There's a comfort level here, in other words, from the very start. Gonzalez isn't eager to manage the Yankees or the Cubs, or even to replace his mentor, Bobby Cox, in Atlanta. The feeling you get from Fredi is that he is pretty much at home wherever he parks his Harley-Davidson motorcycle, and Tuesday morning that was right out behind the Marlins' clubhouse at Roger Dean Stadium, just about 5:30 a.m.


"Sometimes you just want to ride up and down the beach, as a stress reliever," said Gonzalez, who trailered his black Road King bike down from Atlanta in December. "I'll pick my spots. Mr. Loria just told me to be real careful. He reminded me that I don't want to just get started on my new career and have something happen.


"I think he used to ride a little himself when he was young."
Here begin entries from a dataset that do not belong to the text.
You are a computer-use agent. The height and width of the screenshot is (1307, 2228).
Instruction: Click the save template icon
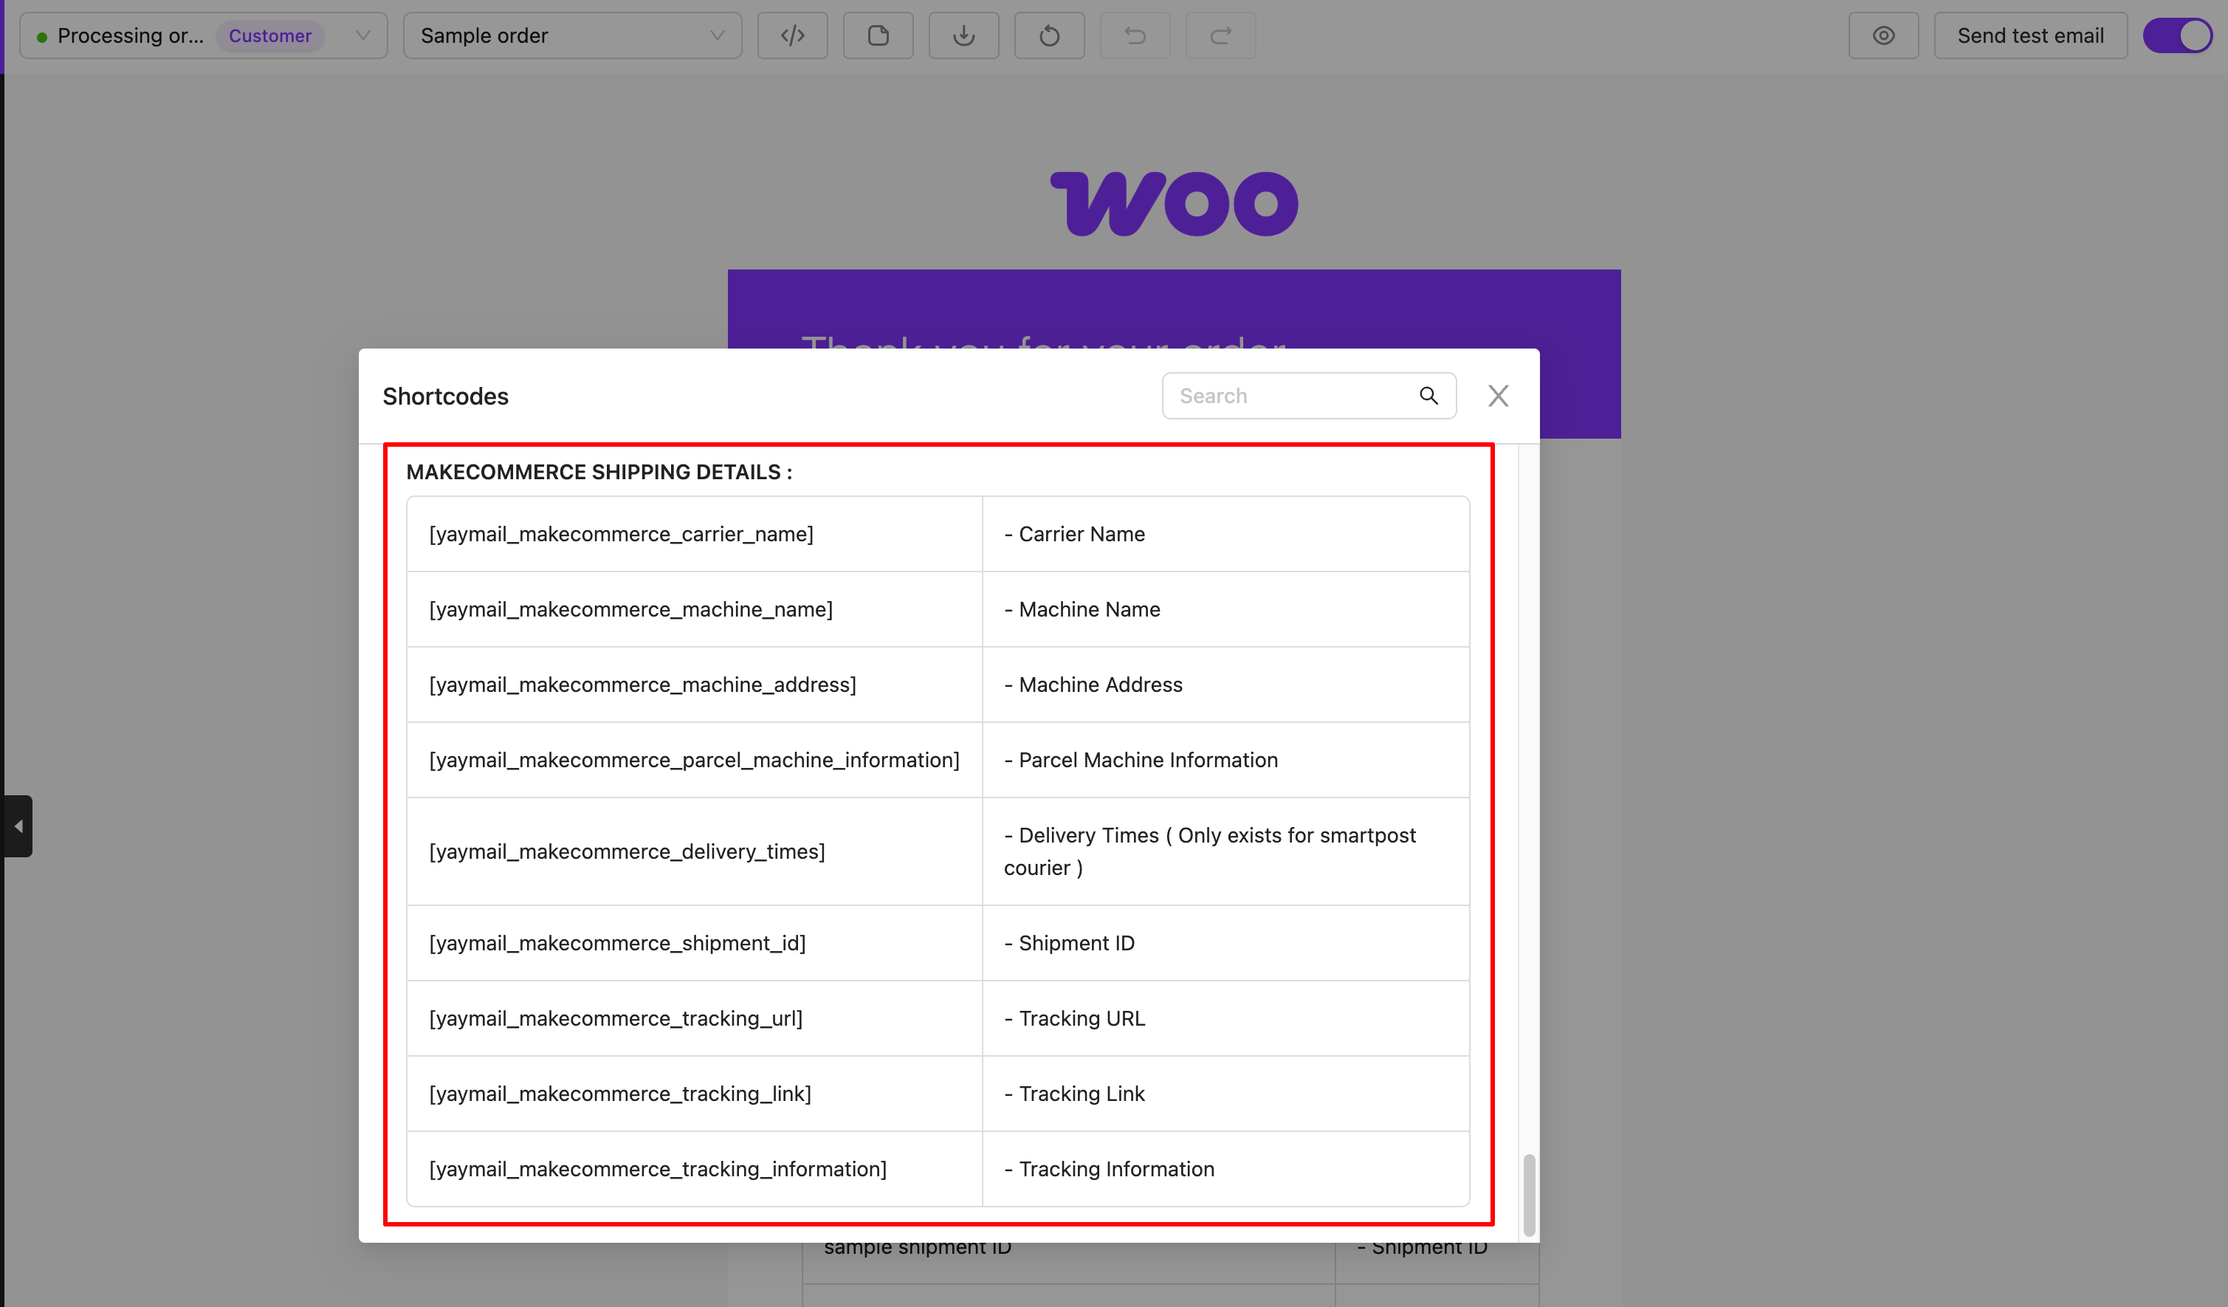point(877,35)
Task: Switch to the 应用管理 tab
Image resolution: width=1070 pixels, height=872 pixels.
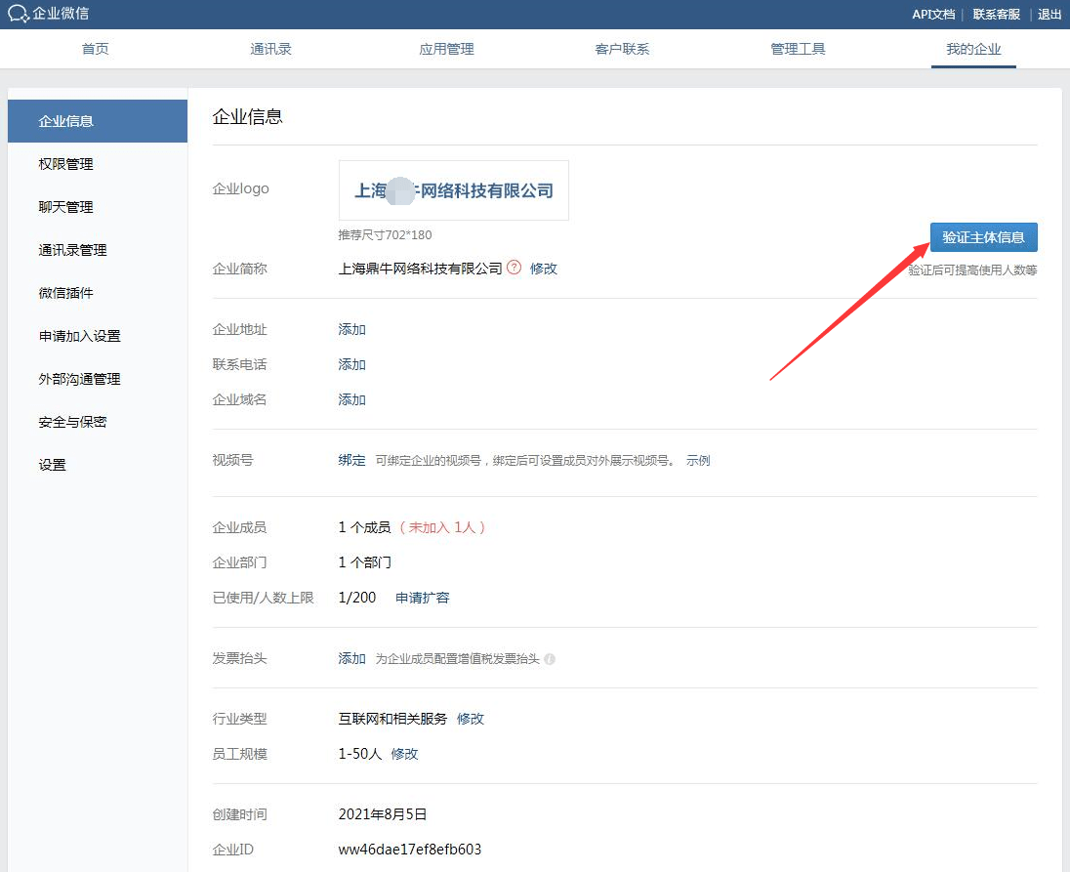Action: click(446, 49)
If Loria and Girardi ever had these kinds of conversations, they didn't develop into anything like a close friendship. Gonzalez seems the type to put anyone at ease, and that may be important if the Marlins stumble into the season. Girardi started out 11-31, which was disastrous, and rallied the team to a 67-53 record thereafter, which was delicious. Fredi's plan is to get a more reliable rate of return from every player. That should finally please the front office, where promotions and trades and even arbitration hearings are based on knowing exactly what you've got and how much it is worth.


Funny how no one even flinched Tuesday when Gonzalez pulled away from the stadium on that rumbling Hog around 2:40 p.m.


A group of fans was focused instead on the clubhouse door, where players trickled out on the way to the parking lot. None of the autograph hounds yelled "Hi, Fredi," as the manager rode past. None even recognized Gonzalez, with a sparse, black bowl of a helmet pulled tight over his shaved head and his son, Alex, 13, hanging on in back.


Fredi will pick his spots, all right, but seldom the spotlight.